### Data under study
##########

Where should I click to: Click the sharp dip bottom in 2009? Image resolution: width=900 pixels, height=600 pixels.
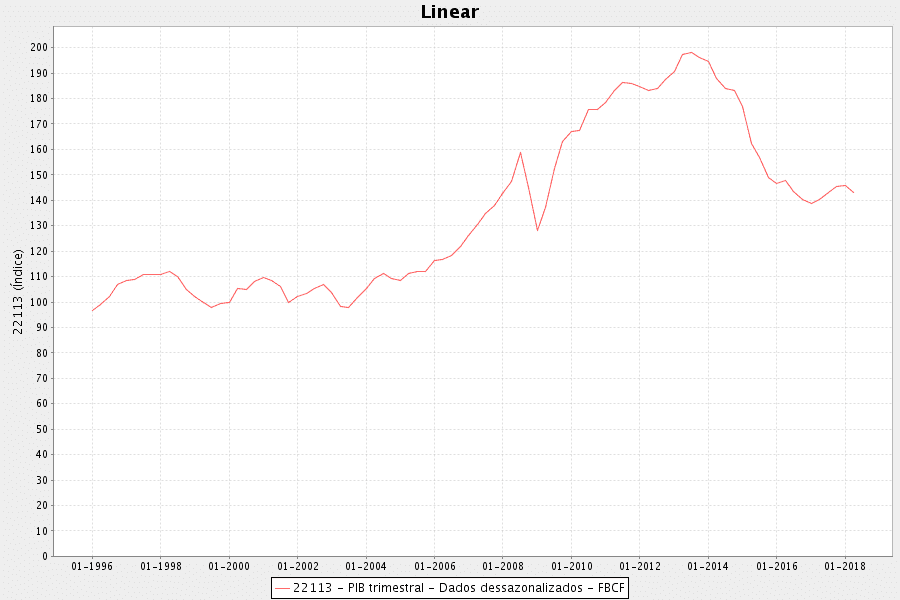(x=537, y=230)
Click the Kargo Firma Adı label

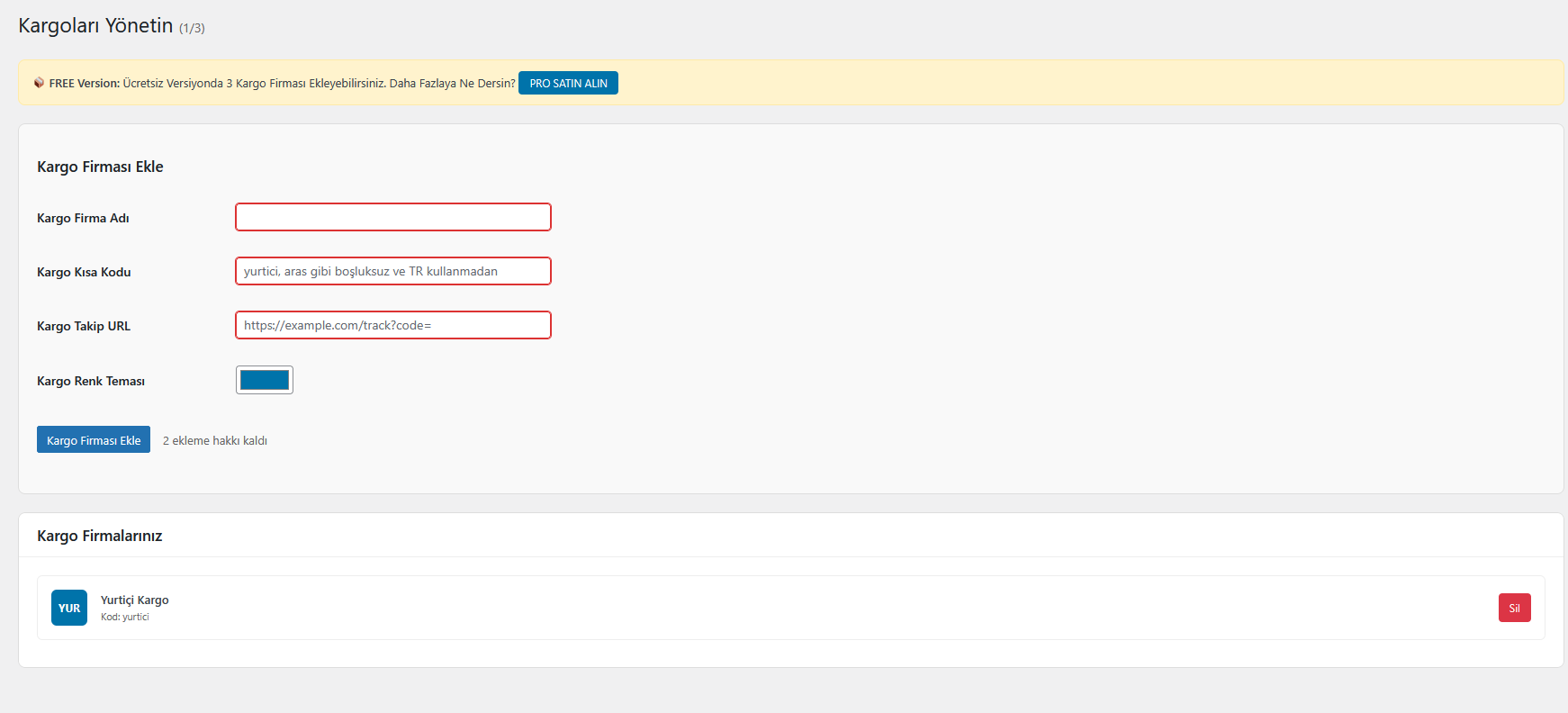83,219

##########

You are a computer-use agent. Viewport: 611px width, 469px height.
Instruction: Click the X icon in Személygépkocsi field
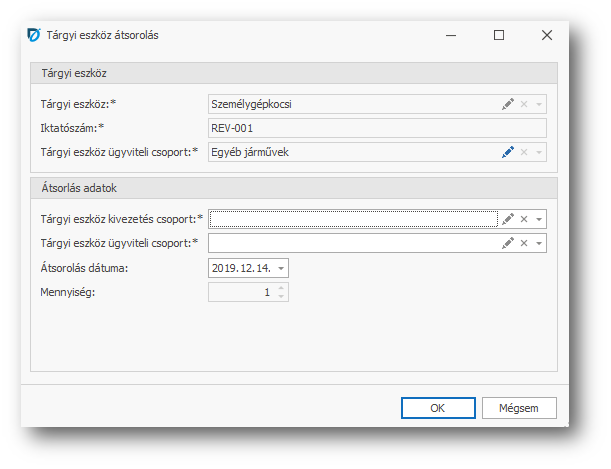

##########

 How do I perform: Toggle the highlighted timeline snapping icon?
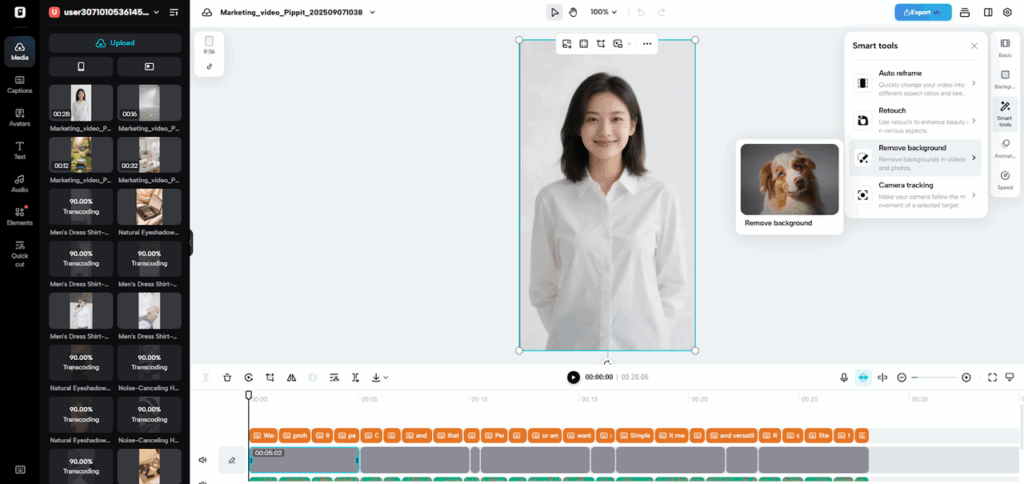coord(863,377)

##########

### Your objective
Here the job is to set down exactly the lines of the material above that fall between the one with "You are a computer-use" and the one with "Instruction: Click the", inclusive, and nothing beyond them.

### Written solution
You are a computer-use agent. Viewport: 611px width, 469px height.
Instruction: Click the X icon in Személygépkocsi field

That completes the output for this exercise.